## Pixel coordinate grounding data
[Start of Attachment]
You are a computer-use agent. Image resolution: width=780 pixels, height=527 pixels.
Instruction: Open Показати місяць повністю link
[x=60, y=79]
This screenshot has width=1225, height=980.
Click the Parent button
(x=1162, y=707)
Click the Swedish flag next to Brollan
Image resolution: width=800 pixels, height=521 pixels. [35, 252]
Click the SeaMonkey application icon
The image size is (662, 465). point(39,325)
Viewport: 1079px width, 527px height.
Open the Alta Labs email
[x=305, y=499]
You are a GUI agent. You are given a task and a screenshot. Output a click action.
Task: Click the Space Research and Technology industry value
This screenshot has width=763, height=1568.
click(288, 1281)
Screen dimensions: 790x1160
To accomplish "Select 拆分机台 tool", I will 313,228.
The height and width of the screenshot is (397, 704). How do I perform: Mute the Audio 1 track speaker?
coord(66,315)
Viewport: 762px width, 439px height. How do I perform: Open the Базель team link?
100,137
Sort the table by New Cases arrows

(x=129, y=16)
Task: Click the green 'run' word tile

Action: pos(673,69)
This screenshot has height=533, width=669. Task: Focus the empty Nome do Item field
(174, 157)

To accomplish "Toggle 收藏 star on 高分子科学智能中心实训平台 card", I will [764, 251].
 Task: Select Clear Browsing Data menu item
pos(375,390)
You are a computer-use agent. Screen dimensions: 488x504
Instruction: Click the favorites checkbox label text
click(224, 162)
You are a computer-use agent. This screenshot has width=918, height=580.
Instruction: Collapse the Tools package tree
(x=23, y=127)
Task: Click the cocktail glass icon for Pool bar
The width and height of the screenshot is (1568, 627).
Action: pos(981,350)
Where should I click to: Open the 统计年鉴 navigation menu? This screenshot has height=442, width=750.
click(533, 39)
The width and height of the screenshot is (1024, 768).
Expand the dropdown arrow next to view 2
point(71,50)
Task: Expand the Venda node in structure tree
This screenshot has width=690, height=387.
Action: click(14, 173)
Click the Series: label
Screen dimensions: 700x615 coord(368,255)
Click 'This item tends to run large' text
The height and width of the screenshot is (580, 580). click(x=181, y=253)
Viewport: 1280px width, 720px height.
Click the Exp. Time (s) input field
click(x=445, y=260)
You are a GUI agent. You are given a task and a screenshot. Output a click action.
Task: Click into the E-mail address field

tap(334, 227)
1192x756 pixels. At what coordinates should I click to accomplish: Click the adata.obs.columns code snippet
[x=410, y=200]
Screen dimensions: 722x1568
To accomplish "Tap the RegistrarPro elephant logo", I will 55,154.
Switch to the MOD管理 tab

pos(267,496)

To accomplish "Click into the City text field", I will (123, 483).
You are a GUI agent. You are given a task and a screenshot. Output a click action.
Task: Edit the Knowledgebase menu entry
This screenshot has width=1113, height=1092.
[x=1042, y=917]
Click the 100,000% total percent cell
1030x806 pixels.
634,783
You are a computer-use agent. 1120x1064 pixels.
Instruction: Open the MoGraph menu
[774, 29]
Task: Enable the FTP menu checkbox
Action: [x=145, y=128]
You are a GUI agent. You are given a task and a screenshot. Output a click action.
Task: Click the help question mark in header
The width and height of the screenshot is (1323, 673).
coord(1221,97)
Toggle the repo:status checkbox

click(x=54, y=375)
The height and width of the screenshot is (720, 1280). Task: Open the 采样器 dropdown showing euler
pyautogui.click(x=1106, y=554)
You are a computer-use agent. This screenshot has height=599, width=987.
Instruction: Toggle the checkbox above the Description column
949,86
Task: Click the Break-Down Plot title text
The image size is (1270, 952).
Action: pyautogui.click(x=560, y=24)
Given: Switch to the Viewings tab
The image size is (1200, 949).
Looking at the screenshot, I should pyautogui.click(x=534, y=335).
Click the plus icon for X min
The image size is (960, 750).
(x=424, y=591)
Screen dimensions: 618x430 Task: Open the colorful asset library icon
[End of Attachment]
## Task objective
The task requires an exact copy of all the lines above.

## Answer for the task
You are a computer-use agent. Image resolution: width=780 pixels, height=527 pixels.
Instruction: Open Показати місяць повністю link
[x=60, y=79]
This screenshot has width=1225, height=980.
Click the Parent button
(x=1162, y=707)
Click the Swedish flag next to Brollan
Image resolution: width=800 pixels, height=521 pixels. [35, 252]
Click the SeaMonkey application icon
The image size is (662, 465). point(39,325)
Viewport: 1079px width, 527px height.
Open the Alta Labs email
[x=305, y=499]
You are a GUI agent. You are given a task and a screenshot. Output a click action.
Task: Click the Space Research and Technology industry value
This screenshot has width=763, height=1568.
click(288, 1281)
Screen dimensions: 790x1160
To accomplish "Select 拆分机台 tool", I will 313,228.
The height and width of the screenshot is (397, 704). How do I perform: Mute the Audio 1 track speaker?
coord(66,315)
Viewport: 762px width, 439px height. How do I perform: Open the Базель team link?
100,137
Sort the table by New Cases arrows

(x=129, y=16)
Task: Click the green 'run' word tile

Action: pos(673,69)
This screenshot has height=533, width=669. Task: Focus the empty Nome do Item field
(174, 157)

To accomplish "Toggle 收藏 star on 高分子科学智能中心实训平台 card", I will [764, 251].
 Task: Select Clear Browsing Data menu item
pos(375,390)
You are a computer-use agent. Screen dimensions: 488x504
Instruction: Click the favorites checkbox label text
click(224, 162)
You are a computer-use agent. This screenshot has width=918, height=580.
Instruction: Collapse the Tools package tree
(x=23, y=127)
Task: Click the cocktail glass icon for Pool bar
The width and height of the screenshot is (1568, 627).
Action: pos(981,350)
Where should I click to: Open the 统计年鉴 navigation menu? This screenshot has height=442, width=750.
click(533, 39)
The width and height of the screenshot is (1024, 768).
Expand the dropdown arrow next to view 2
point(71,50)
Task: Expand the Venda node in structure tree
This screenshot has width=690, height=387.
Action: click(14, 173)
Click the Series: label
Screen dimensions: 700x615 coord(368,255)
Click 'This item tends to run large' text
The height and width of the screenshot is (580, 580). click(x=181, y=253)
Viewport: 1280px width, 720px height.
Click the Exp. Time (s) input field
click(x=445, y=260)
You are a GUI agent. You are given a task and a screenshot. Output a click action.
Task: Click into the E-mail address field

tap(334, 227)
1192x756 pixels. At what coordinates should I click to accomplish: Click the adata.obs.columns code snippet
[x=410, y=200]
Screen dimensions: 722x1568
To accomplish "Tap the RegistrarPro elephant logo", I will 55,154.
Switch to the MOD管理 tab

pos(267,496)

To accomplish "Click into the City text field", I will (123, 483).
You are a GUI agent. You are given a task and a screenshot. Output a click action.
Task: Edit the Knowledgebase menu entry
This screenshot has width=1113, height=1092.
[x=1042, y=917]
Click the 100,000% total percent cell
1030x806 pixels.
634,783
You are a computer-use agent. 1120x1064 pixels.
Instruction: Open the MoGraph menu
[774, 29]
Task: Enable the FTP menu checkbox
Action: [x=145, y=128]
You are a GUI agent. You are given a task and a screenshot. Output a click action.
Task: Click the help question mark in header
The width and height of the screenshot is (1323, 673).
coord(1221,97)
Toggle the repo:status checkbox

click(x=54, y=375)
The height and width of the screenshot is (720, 1280). Task: Open the 采样器 dropdown showing euler
pyautogui.click(x=1106, y=554)
You are a computer-use agent. This screenshot has height=599, width=987.
Instruction: Toggle the checkbox above the Description column
949,86
Task: Click the Break-Down Plot title text
The image size is (1270, 952).
Action: pyautogui.click(x=560, y=24)
Given: Switch to the Viewings tab
The image size is (1200, 949).
Looking at the screenshot, I should pyautogui.click(x=534, y=335).
Click the plus icon for X min
The image size is (960, 750).
(x=424, y=591)
Screen dimensions: 618x430 Task: Open the colorful asset library icon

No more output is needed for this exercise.